El dengue también exhibe la desigualdad sanitaria en Quintana Roo

Quintana Roo vuelve a enfrentar una temporada donde el dengue no avanza de manera aislada, sino ligado a condiciones muy concretas de vida urbana y comunitaria. Las lluvias recientes, el calor constante y la presencia de recipientes con agua acumulada elevan la reproducción del mosquito Aedes aegypti, transmisor de la enfermedad, principalmente en zonas donde hay patios sin limpieza, basura, lotes baldíos o servicios públicos irregulares.

De acuerdo con el Panorama Epidemiológico de Dengue correspondiente a la semana 24 de 2026, Quintana Roo acumula 113 casos confirmados, de los cuales 71 corresponden a dengue no grave y 42 a dengue con signos de alarma o dengue grave.
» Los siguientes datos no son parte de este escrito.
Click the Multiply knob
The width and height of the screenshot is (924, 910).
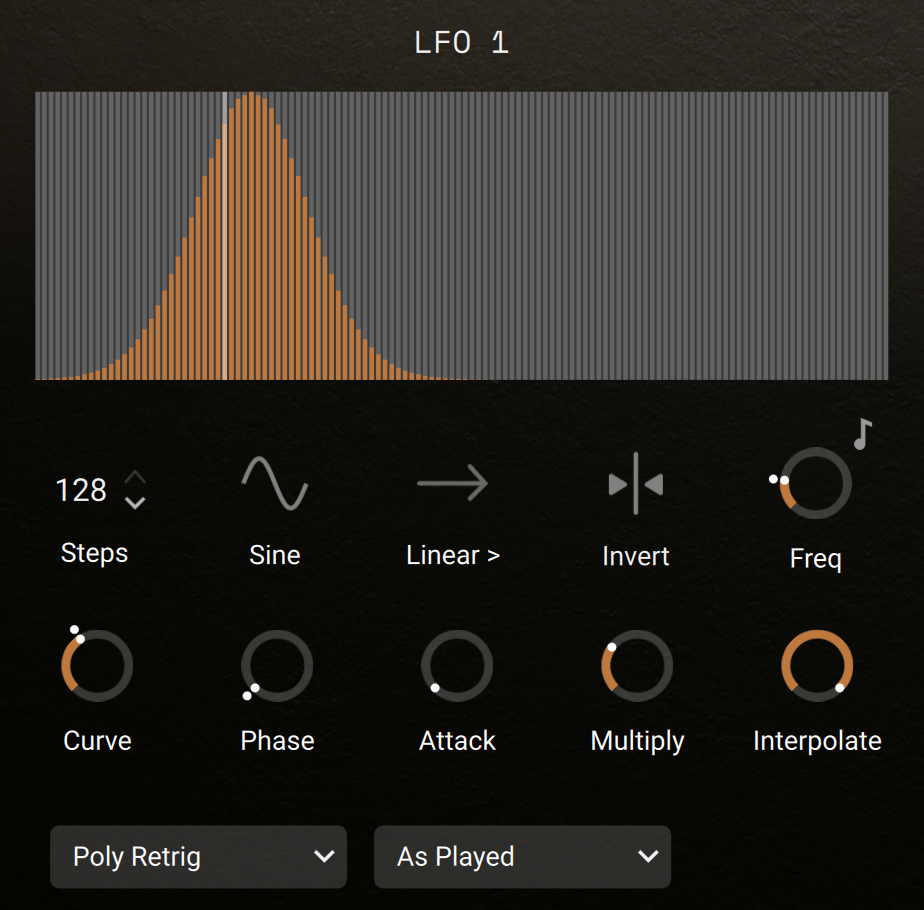coord(637,665)
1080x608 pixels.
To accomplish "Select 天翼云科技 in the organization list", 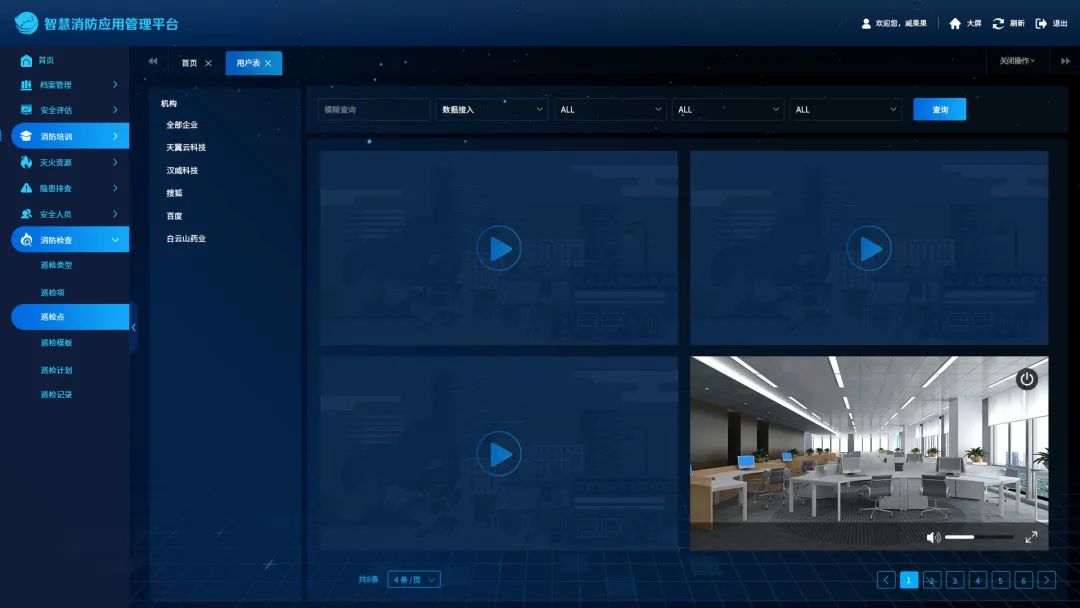I will point(186,147).
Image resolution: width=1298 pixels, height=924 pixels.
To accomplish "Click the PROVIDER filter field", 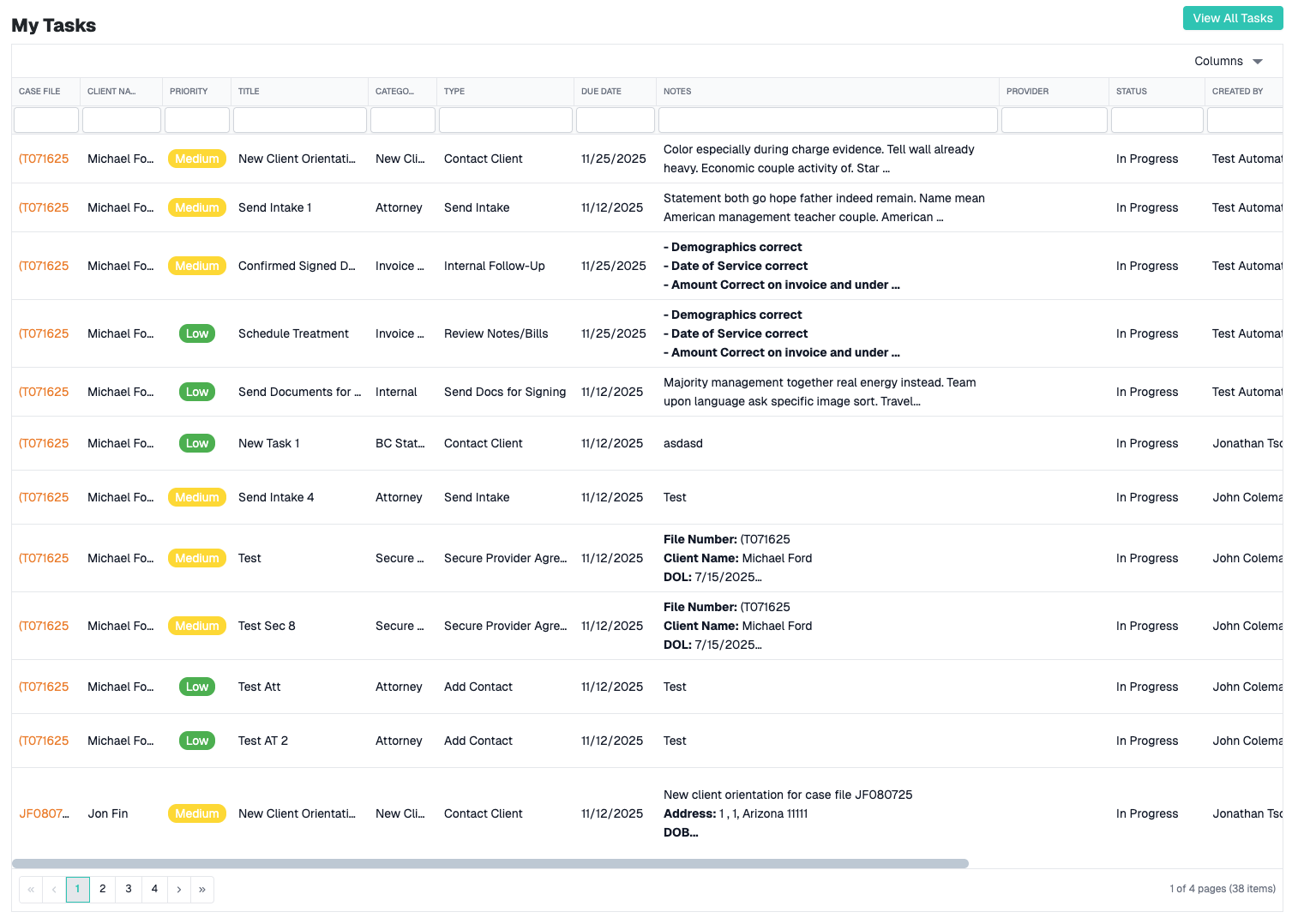I will click(x=1054, y=120).
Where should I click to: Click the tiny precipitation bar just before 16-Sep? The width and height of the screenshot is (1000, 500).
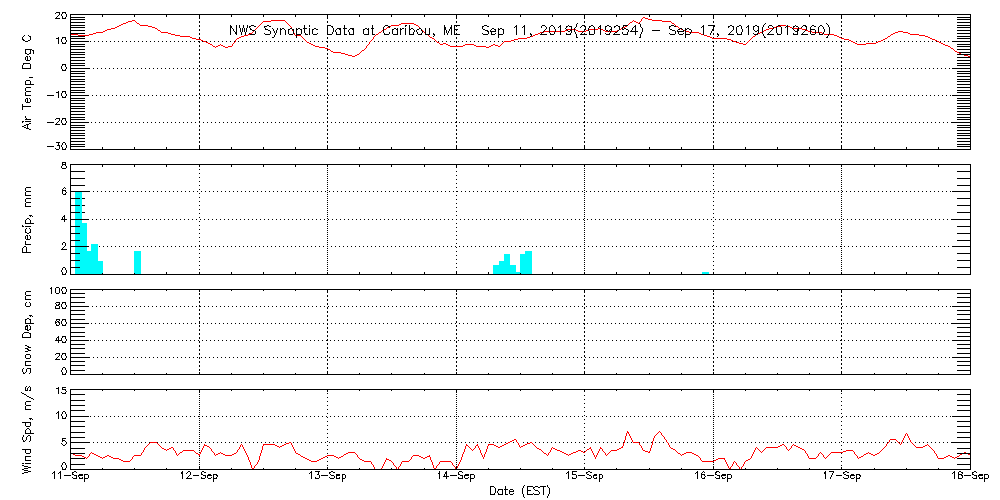coord(705,271)
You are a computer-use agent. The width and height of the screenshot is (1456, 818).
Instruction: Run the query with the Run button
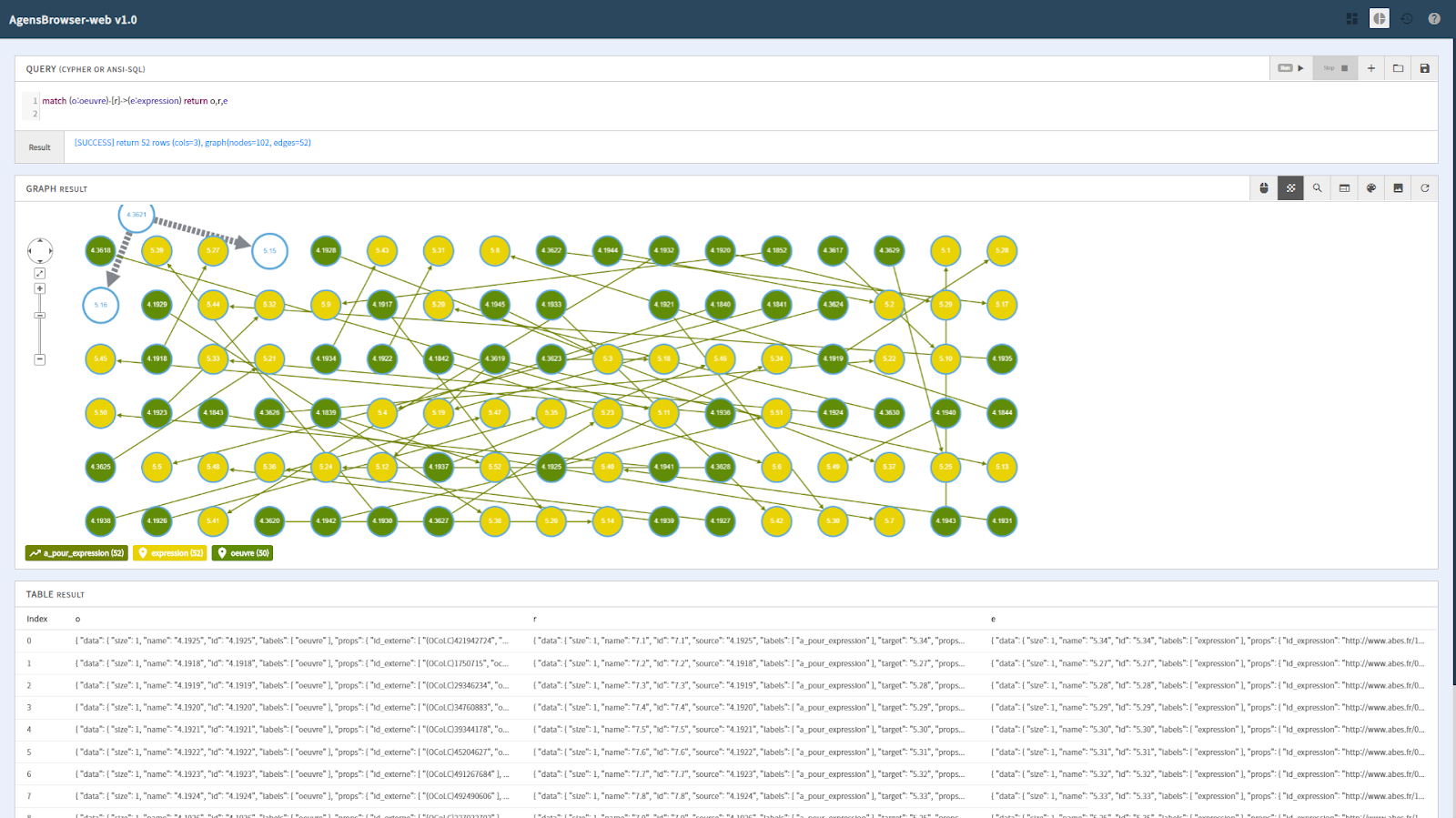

La entidad registra una incidencia de 5.28 casos por cada 100 mil habitantes, con mayor presencia en Bacalar, Othón P. Blanco, Solidaridad y José María Morelos.

El dengue crece donde la prevención no llega igual

La conversación sanitaria no puede reducirse a fumigaciones. La Secretaría de Salud informó que mantiene jornadas semanales de nebulización y termonebulización en municipios como Benito Juárez, Othón P. Blanco, Isla Mujeres, Cozumel y Felipe Carrillo Puerto, con horarios de operación entre las 18 y 22 horas, cuando el mosquito tiene mayor actividad.

Pero el fondo del problema está en la desigualdad territorial. Una colonia con basura acumulada, drenaje deficiente, lotes baldíos o recipientes expuestos a la lluvia enfrenta condiciones distintas a una zona con servicios regulares y limpieza constante. El dengue también se reproduce en esa brecha.

Lluvia, calor y criaderos ponen presión sobre las colonias

Desde la semana 22, Quintana Roo ya sumaba 75 casos confirmados, con 52 no graves, 22 con signos de alarma y uno clasificado como grave. En ese momento, Othón P. Blanco concentraba 25 casos y una tasa de 8.47 por cada 100 mil habitantes, seguido por Solidaridad, Bacalar y Cozumel. También se confirmó la circulación de los serotipos 2, 3 y 4 del virus.

Esto importa porque una persona que ya padeció dengue puede presentar complicaciones ante una nueva infección con otro serotipo. La prevención, entonces, no es un mensaje de temporada. Es una medida cotidiana que depende tanto de las autoridades como de las condiciones materiales de cada comunidad.

La salud pública también se mide por colonia

El llamado oficial es eliminar recipientes que acumulen agua, limpiar patios y azoteas, usar repelente y acudir a una unidad médica ante fiebre, dolor muscular, dolor detrás de los ojos o malestar general.

Pero la pregunta pública es más amplia. ¿Cómo se previene igual en colonias donde la basura tarda en recogerse, los lotes baldíos se multiplican o el agua se estanca cada lluvia?

El dengue no solo muestra un problema sanitario. También exhibe una desigualdad más profunda. En Quintana Roo, la prevención debe llegar antes que el mosquito y también antes que la enfermedad obligue a las familias a buscar atención médica.